The much better approach is to sell when the price rises to an obvious resistance level or the market is weak, and buy when the price falls to an obvious support level and becomes stronger. The uptrend can be identified as prices touch the higher highs and lower lows, and the downward trend can be identified by lower highs and lower lows. In addition, never respect the small fluctuations and noise; it is common in trading. The trend is always clear in the weekly or daily K lines and difficult in the 5, 15, and 30-minute K lines.

Exit too early.

It is also necessary that you only leave the market when the trend reaches its destination. Obviously, leaving the market during the trend development does not cause loss, but you miss the big profit. When the trend moves in one direction and continuously moves upward, it is understood that it must touch the resistance level. Due to some traders’ psychological issues and neglecting a disciplined approach, they left the market and faced an overall account loss.

Participating in a small trend

The short trend is created by many factors like pullback, washout, rebound market, and higher-level downward trend. You need to develop skills to judge these events during your trading session. These events make you trade in the opposite direction. However, the false breakout or false trend is helpful to indicate the correct direction of the trend.

Trend position

During the trading session, there are many retracements, and these are always normal. The best way to deal with these events is to set up your stop loss and take profit, and they are always set according to the trend type. It is also possible a very large retracement forces you to exit from the market, and the market returns to its original trend. You have to develop your skills to face these situations with the help of stop loss and take profit and reenter the market. Don’t worry about entering the market with a higher or lower price because your direction is correct.
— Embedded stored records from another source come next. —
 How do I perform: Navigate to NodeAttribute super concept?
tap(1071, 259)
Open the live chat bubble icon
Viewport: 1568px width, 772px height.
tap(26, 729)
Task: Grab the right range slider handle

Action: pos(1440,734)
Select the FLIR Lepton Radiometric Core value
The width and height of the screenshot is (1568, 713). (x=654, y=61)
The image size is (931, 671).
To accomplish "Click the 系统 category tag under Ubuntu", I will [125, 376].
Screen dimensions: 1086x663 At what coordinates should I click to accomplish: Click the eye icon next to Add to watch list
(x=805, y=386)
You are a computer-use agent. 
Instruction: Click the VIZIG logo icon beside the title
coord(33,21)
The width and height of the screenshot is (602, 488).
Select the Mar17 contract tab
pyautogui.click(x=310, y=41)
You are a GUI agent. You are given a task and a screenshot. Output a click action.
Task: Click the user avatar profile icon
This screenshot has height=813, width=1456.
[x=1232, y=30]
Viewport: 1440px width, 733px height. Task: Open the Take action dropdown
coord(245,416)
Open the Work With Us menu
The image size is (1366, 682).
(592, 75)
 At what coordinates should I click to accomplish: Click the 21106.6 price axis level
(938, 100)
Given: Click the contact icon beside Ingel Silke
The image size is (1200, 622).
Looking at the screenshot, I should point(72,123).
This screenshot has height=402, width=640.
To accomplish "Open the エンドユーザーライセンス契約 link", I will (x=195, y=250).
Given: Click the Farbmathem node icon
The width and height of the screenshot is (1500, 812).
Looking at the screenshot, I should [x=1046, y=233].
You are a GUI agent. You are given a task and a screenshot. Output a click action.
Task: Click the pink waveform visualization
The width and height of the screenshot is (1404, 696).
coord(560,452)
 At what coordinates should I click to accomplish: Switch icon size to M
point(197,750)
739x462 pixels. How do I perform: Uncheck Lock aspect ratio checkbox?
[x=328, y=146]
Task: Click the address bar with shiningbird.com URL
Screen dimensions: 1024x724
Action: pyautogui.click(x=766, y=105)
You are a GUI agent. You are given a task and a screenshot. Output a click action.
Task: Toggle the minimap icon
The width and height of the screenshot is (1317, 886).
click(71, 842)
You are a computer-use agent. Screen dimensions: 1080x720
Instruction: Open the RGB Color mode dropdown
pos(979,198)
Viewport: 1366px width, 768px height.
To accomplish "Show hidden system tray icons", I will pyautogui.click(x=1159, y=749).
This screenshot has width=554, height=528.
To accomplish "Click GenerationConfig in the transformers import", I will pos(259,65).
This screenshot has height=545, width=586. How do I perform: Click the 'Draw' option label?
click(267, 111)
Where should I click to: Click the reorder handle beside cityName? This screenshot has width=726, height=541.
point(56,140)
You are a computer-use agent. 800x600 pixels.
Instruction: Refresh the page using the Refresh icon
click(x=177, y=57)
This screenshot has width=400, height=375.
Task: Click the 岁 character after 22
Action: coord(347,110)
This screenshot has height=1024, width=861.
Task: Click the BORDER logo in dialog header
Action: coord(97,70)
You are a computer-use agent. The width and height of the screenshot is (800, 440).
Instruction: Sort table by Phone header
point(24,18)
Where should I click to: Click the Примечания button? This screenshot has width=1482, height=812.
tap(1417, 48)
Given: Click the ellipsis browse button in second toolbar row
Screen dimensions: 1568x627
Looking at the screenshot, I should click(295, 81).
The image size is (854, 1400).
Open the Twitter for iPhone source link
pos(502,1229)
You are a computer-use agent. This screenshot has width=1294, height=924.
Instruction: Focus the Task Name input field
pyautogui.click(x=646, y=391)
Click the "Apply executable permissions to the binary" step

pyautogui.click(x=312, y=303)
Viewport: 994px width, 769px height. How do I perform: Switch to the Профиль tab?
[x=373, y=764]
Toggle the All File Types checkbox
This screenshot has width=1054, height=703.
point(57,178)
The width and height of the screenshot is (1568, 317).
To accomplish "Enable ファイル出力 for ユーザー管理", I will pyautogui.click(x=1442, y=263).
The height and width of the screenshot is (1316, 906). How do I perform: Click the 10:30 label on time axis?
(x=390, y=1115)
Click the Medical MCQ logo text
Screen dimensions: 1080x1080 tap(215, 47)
Chasing the rise and selling in the fall

Everyone knows an uptrend consists of higher highs and lower lows, but you only make a profit with your position. Only the holding position during the trend-following strategy generates revenue for you. You need to wait until the trend is developed, but it requires you to judge the timing of buying and selling. Without your emotions and unbalanced mentality, take a position with confidence.

When the trading volume increases, it means numerous traders enter the market, and at this time it is also possible for big players to make profits and close their positions. This will lead to price retracement, and other traders are exhausted. So you need to make sure of a good buying point or selling point, and pay special attention to a 40% or 50% retracement during a trend.